I walked Barb back to the condo, and then turned around for my final concert, led by Chicago’s gonzo percussionist Makaya McCraven, at Gesù. The place was packed with people clearly anticipating a spirited session with the provocateur of the critically acclaimed album Universal Beings. When I saw Greg Spero at the keyboards, I knew this was going to be a good show. And Spero was needed for direction because, from the start, McCraven could not hide his excitement with being a part of this festival. His manic playing nearly overwhelmed his musicians early on. Fortunately, he settled down and a groove was established that clearly satisfied his gratified audience. While it would be nearly impossible to represent the heralded recording live, McCraven did lead his Chicago quintet in some pieces from it, with Jeremiah Hunt exhibiting some scintillating bass chops along with Matt Gold’s increasingly tasty guitar licks and Irvin Pierce’s steady sax work, especially punctuated by McCraven’s constant cymbal playing. All through it, Spero provided excellent backbone and expression that, along with Gold, reminded me of Joe Zawinul’s Syndicate group with Scott Henderson.
* * *
We did spend one more day in Montréal, but it was dedicated to a visit to the Botanical Gardens, just a block beyond the Olympic Village, a relic of past glory. Events still occur there, but one could not escape a sense of ennui in passing by, a place that used to be so active, now just a tourist attraction.

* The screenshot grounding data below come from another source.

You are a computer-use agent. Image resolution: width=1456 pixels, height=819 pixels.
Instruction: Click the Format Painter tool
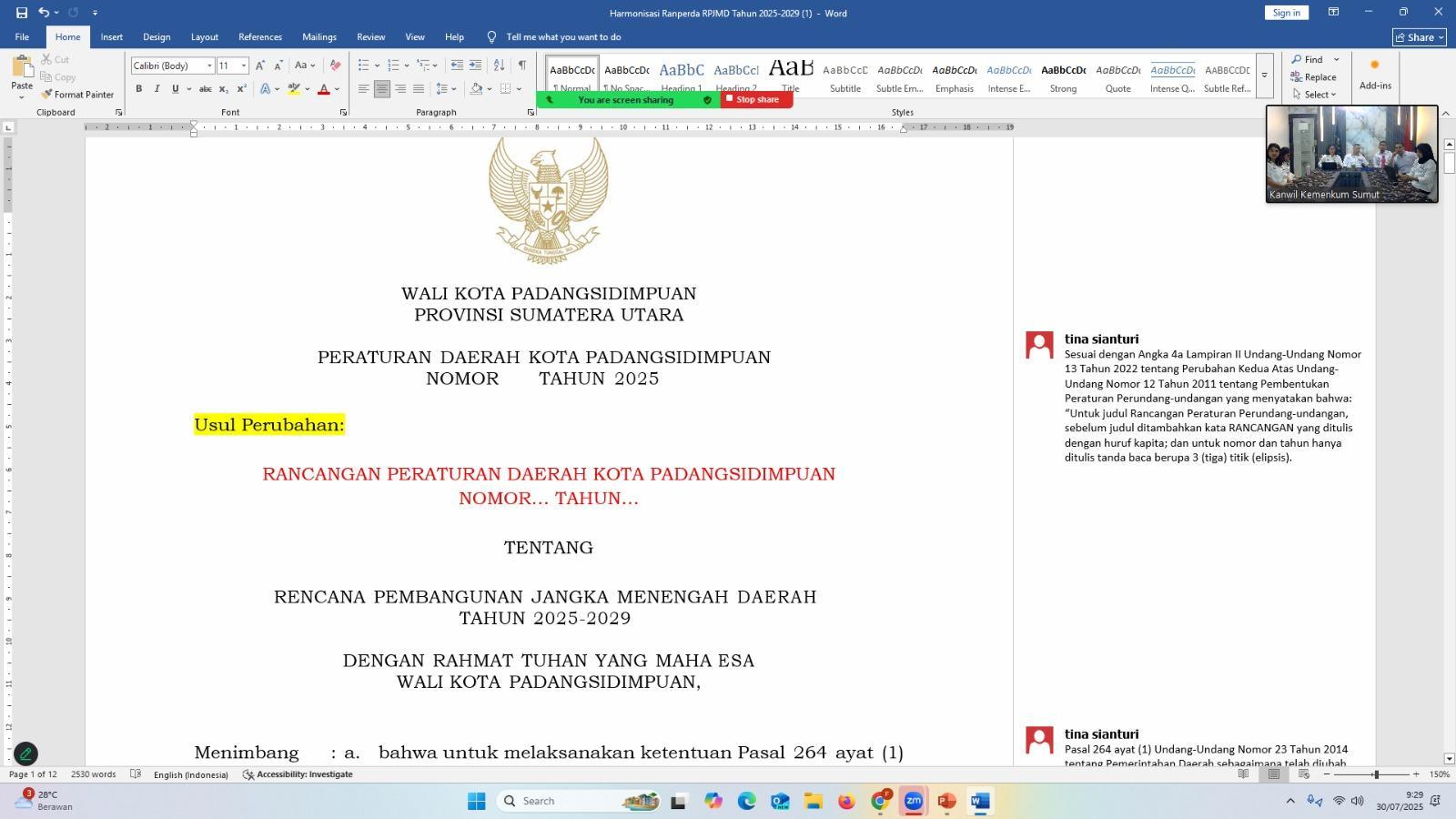tap(76, 95)
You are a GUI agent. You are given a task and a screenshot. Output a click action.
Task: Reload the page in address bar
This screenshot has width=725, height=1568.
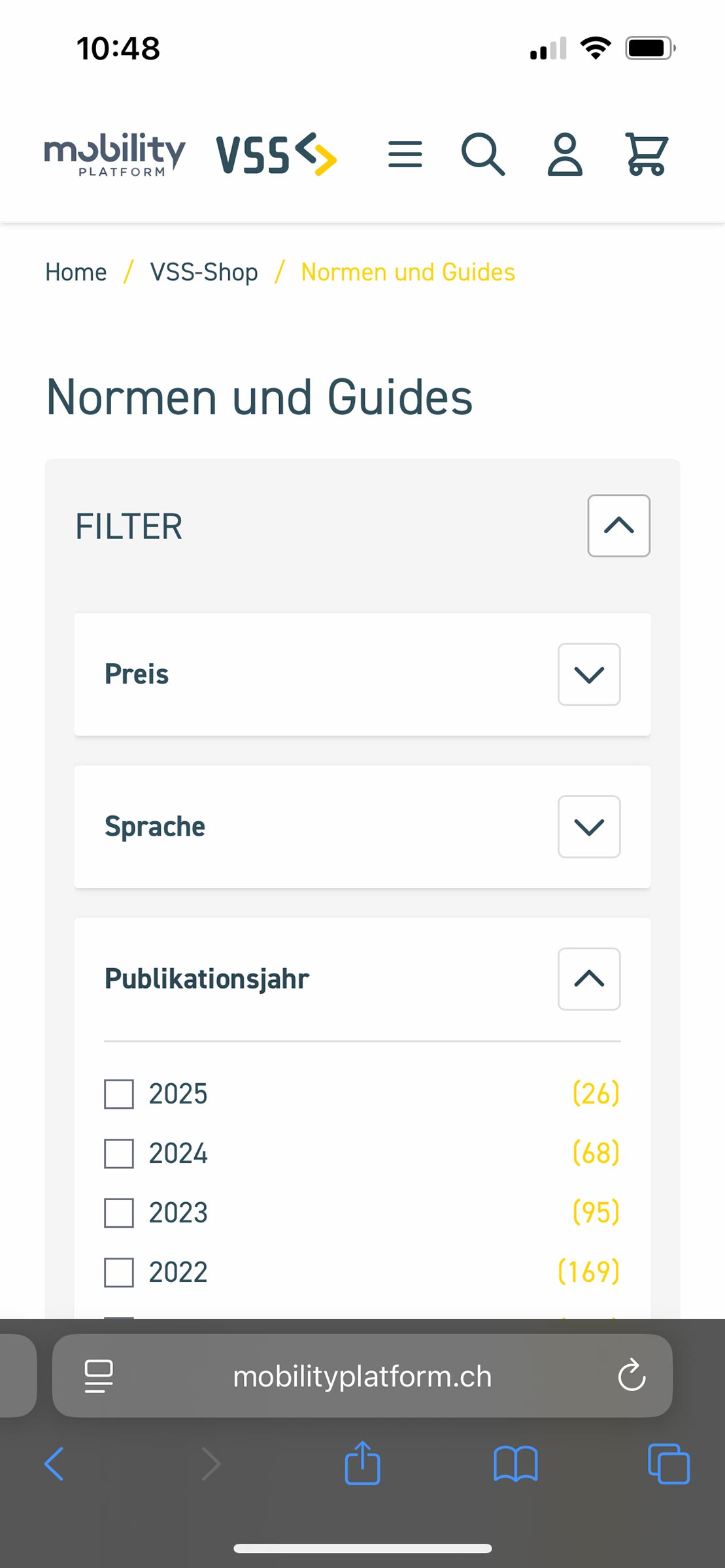632,1375
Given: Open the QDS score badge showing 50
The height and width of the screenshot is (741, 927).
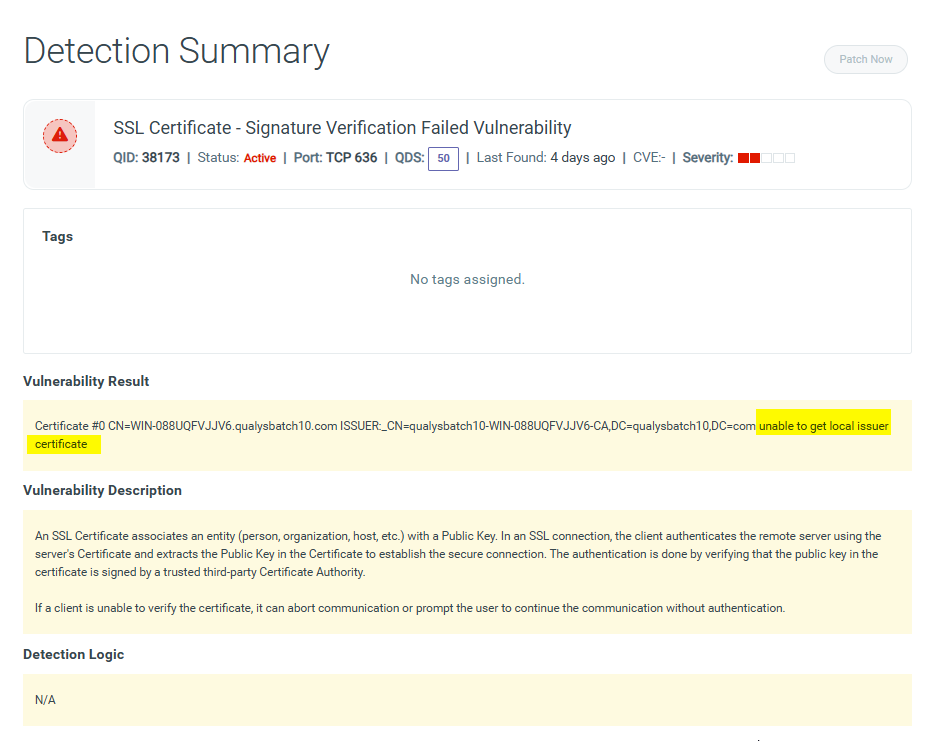Looking at the screenshot, I should [443, 158].
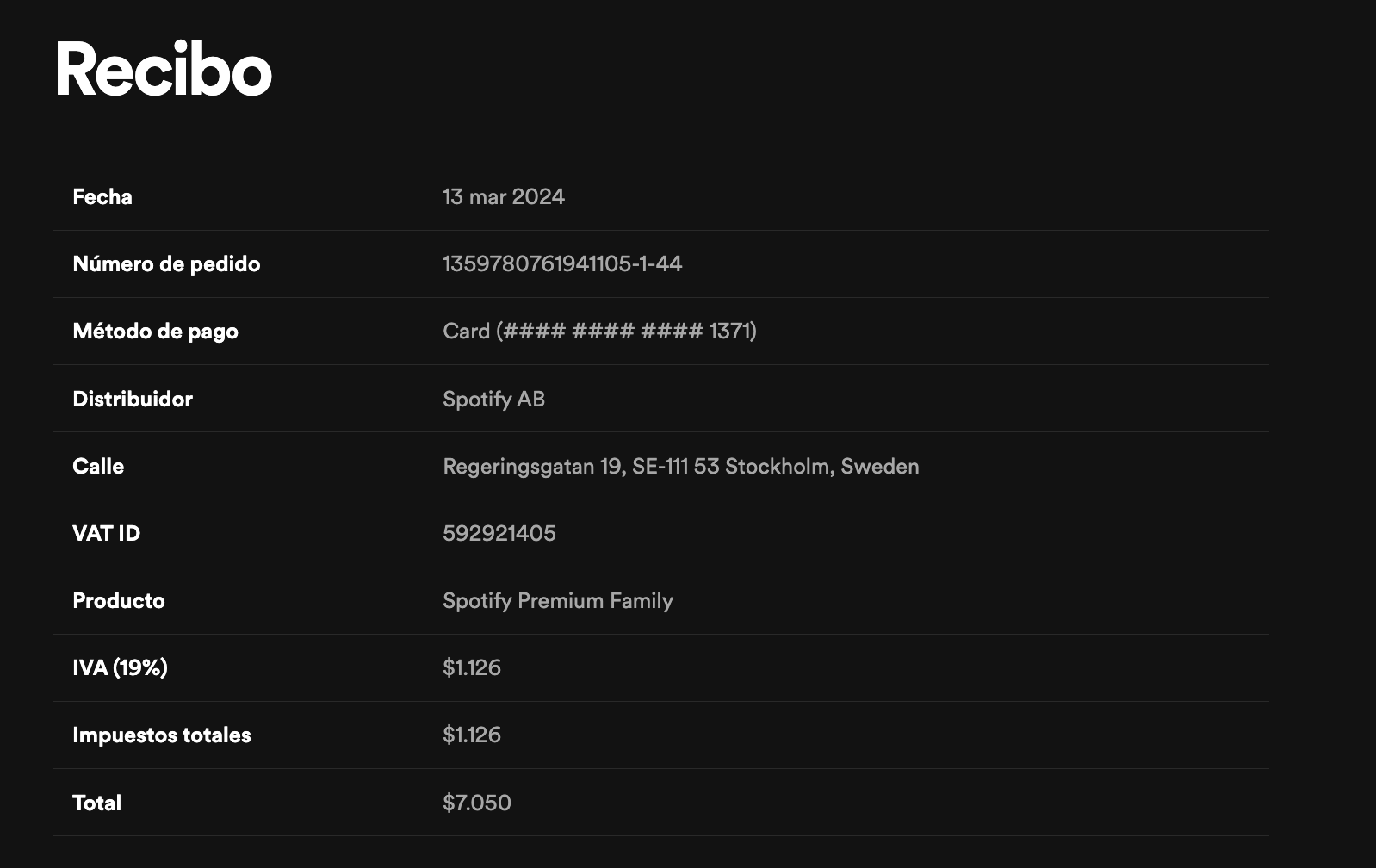The width and height of the screenshot is (1376, 868).
Task: Click the VAT ID label
Action: click(106, 533)
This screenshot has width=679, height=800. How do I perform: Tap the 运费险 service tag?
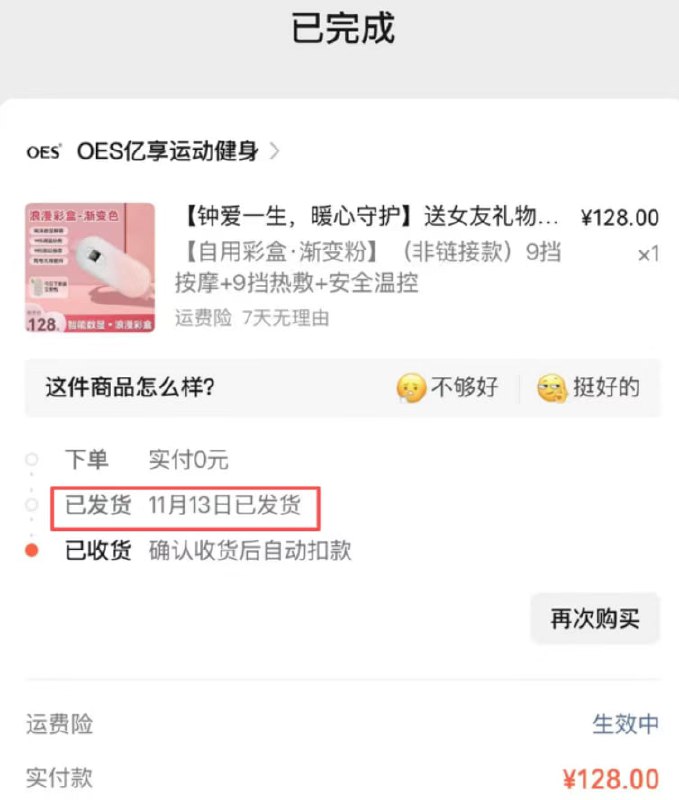click(x=203, y=318)
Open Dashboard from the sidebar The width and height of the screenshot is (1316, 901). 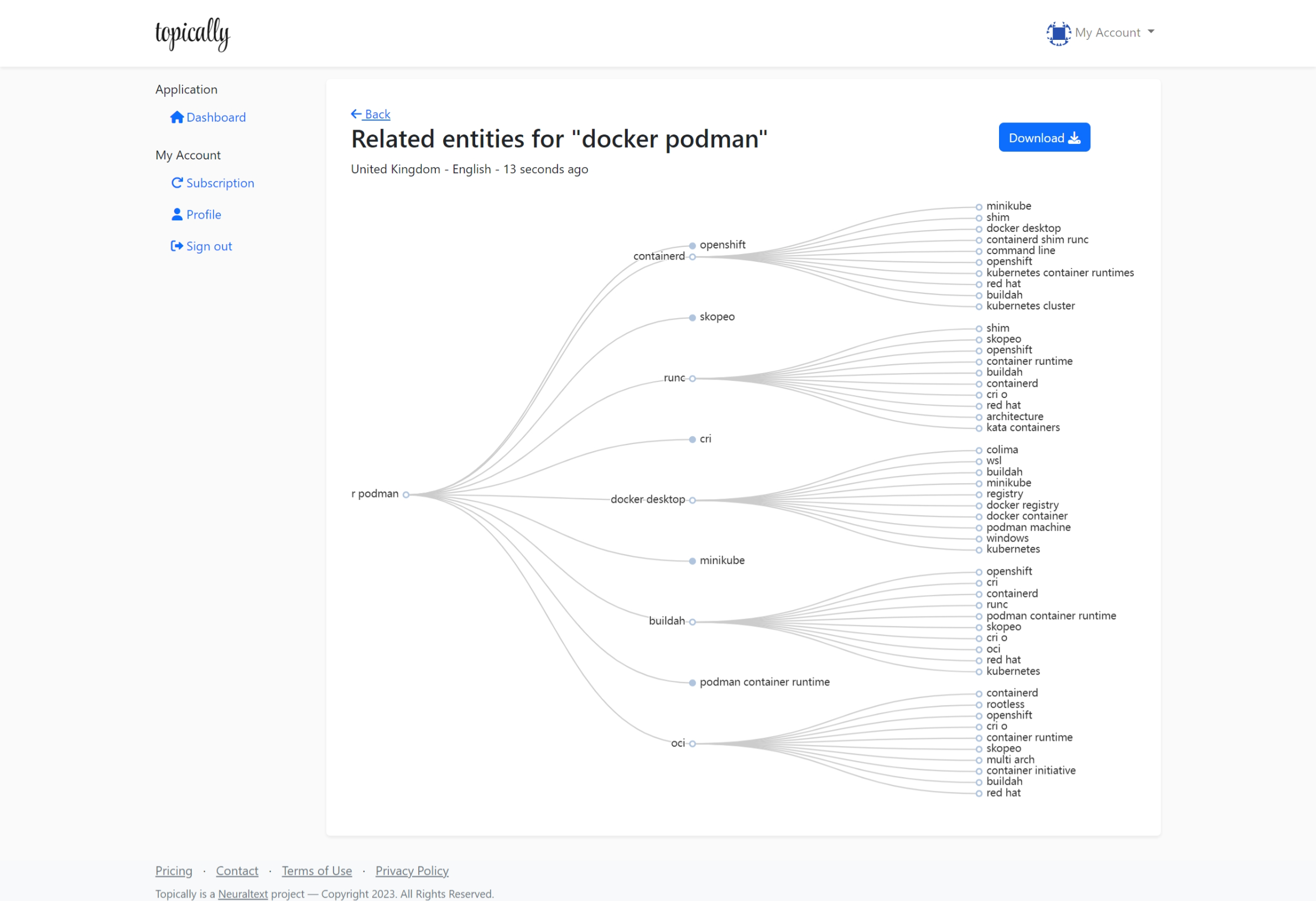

We went to the garden to hopefully see some of the fanciful topiaries that were developed there. Alas, they all seemed to be on loan to places like Atlanta. We had a pleasant walk through the remainder, though muted somewhat by the hottest day of our week.
On this Monday, we had two sumptuous meals: breakfast at Eggspectation on Rue Sainte-Catherine and fish-and-chips at a suggested corner place, Brit & Chips, near Rue Notre-Dame, where I decided to exchange the chips for classic poutine, which was satisfying but a bit much—I had it and part of my fish for breakfast the next day. At a lot of places here, portions were easily enough to satisfy two elderly people looking to stave off calories.
In the end, we were more than happy to have made this trip and to have attended one of the great music festivals in North America. While my press credentials helped, I would not have minded being there as a mere tourist and music fan. The main festival itself is two weeks long, and that is a long time. But there is enough music and plenty to experience for a five-day planned visit. The language situation is not an impediment, and Montréal’s general good will make this a destination well worth revisiting. We plan to.